4.3.10 The Committee considered the possibility of adverse events with etanercept and efalizumab both in the short and longer term; it noted that there was currently little information on the use of these drugs in people with psoriasis beyond the duration of the RCTs. It was also aware that these drugs could increase risk of malignancy and that people with psoriasis were potentially already at an increased risk of skin cancer as a result of therapeutic exposure to ultraviolet radiation. Additionally the possibility of recrudescence of latent tuberculosis has been associated with the use of etanercept. Consequently the Committee agreed with the experts' advice that a register should be established in order to collect information on long-term outcomes (including adverse events) in patients with psoriasis treated with cytokine inhibitors. The Committee therefore strongly supported the rapid establishment of the proposed British Association of Dermatologists Biological Interventions Register (BADBIR). It also considered that, in order to ensure that all relevant data were captured, procedures should be implemented to allow cross-referencing of BADBIR with information from people with PsA enrolled in the British Society for Rheumatology biologicals register.

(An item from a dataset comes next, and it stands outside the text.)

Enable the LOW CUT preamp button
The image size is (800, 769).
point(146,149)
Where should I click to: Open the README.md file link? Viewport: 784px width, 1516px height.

4.3.11 The Committee also discussed who should initiate treatment and monitor the use of etanercept and efalizumab in patients with psoriasis. The Committee took note of the content of the SPC for each drug. In addition, it heard evidence from experts who strongly argued that treatment strategies should take into account the fact that certain people will have concomitant PsA. The Committee therefore agreed that the use of etanercept and efalizumab should be initiated and supervised only by specialist physicians experienced in the diagnosis and treatment of psoriasis. Furthermore, if a person has concomitant psoriasis and PsA their treatment should be managed by collaboration between a rheumatologist and a dermatologist.